*TASK INPUTS*:
________________

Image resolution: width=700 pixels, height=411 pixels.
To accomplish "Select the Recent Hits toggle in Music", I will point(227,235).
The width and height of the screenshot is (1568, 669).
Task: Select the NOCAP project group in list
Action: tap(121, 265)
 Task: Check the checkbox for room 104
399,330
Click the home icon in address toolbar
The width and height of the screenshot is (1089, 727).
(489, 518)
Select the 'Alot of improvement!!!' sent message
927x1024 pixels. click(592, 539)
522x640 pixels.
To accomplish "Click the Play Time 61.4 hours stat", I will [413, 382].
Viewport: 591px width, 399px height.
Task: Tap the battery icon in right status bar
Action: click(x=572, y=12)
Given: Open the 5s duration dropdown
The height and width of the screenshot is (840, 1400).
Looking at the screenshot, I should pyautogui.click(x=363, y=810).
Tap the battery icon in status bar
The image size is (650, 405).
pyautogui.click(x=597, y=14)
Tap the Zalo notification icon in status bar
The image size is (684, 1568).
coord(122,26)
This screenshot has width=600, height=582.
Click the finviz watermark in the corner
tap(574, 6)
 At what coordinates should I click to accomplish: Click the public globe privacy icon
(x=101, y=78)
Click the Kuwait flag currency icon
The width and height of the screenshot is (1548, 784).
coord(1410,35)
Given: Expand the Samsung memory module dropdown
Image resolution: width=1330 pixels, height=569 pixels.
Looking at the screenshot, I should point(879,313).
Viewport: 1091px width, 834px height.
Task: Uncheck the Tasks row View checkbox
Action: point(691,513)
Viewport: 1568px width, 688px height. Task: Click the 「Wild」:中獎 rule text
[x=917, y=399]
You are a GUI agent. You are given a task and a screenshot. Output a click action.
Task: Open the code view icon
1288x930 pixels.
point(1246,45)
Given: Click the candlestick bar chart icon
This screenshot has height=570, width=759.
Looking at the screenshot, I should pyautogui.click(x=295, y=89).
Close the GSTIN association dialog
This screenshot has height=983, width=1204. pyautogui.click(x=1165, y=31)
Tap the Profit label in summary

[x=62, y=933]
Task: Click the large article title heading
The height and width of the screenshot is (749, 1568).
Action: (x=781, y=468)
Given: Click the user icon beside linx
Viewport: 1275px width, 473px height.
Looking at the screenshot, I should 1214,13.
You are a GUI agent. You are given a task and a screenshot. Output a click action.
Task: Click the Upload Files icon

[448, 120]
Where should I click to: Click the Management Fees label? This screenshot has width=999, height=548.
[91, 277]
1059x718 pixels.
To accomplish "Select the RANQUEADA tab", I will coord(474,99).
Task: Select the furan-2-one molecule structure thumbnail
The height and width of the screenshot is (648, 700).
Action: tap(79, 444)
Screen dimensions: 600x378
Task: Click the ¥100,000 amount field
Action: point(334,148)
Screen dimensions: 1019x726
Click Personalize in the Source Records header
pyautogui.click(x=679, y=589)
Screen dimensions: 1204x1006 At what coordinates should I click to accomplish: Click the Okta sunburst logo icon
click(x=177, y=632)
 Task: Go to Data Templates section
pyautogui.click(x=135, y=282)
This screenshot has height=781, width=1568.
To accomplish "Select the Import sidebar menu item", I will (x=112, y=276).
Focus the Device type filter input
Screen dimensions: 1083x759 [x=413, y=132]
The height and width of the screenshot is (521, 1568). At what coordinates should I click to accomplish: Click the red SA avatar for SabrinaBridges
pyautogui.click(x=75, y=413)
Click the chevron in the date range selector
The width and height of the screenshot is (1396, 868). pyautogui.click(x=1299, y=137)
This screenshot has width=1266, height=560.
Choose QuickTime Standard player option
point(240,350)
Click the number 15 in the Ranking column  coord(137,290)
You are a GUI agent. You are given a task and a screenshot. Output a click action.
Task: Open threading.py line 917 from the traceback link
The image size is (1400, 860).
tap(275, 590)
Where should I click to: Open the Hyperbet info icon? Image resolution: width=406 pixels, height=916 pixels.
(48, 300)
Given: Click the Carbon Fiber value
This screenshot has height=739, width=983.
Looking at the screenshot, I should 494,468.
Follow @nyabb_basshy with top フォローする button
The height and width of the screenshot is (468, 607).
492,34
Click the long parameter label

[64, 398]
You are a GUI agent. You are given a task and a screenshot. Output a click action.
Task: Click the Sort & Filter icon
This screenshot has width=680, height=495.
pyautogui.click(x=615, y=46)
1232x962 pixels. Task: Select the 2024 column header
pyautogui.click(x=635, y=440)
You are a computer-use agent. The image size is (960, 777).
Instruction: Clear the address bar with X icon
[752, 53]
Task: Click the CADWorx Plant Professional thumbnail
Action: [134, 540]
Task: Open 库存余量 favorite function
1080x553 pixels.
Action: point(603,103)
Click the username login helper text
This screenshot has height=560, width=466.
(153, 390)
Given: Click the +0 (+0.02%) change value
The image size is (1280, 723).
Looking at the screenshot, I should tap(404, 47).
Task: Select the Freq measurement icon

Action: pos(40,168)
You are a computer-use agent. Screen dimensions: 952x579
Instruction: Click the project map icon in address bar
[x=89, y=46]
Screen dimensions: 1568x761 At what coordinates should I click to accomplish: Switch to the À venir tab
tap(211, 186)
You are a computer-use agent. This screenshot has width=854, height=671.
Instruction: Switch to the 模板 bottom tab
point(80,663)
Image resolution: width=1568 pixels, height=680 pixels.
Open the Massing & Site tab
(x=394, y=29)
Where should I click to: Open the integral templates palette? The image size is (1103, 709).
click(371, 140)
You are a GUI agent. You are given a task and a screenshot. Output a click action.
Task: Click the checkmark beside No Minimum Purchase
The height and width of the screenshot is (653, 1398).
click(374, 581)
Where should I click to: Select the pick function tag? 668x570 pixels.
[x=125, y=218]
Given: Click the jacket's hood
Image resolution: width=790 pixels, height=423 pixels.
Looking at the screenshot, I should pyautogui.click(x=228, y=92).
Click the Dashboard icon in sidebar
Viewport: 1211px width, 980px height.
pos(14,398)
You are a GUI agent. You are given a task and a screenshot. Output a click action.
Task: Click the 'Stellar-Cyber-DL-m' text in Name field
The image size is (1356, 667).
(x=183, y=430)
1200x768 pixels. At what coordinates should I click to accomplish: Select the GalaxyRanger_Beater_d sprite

________________

*WHAT IS NEEDED*: Return every line from the one holding "The image size is (1356, 667)." through the end of the data, exactly as it appears, with both ends kept and nothing else.

*SOLVED PROBLEM*:
The image size is (1356, 667).
(x=183, y=430)
1200x768 pixels. At what coordinates should I click to accomplish: Select the GalaxyRanger_Beater_d sprite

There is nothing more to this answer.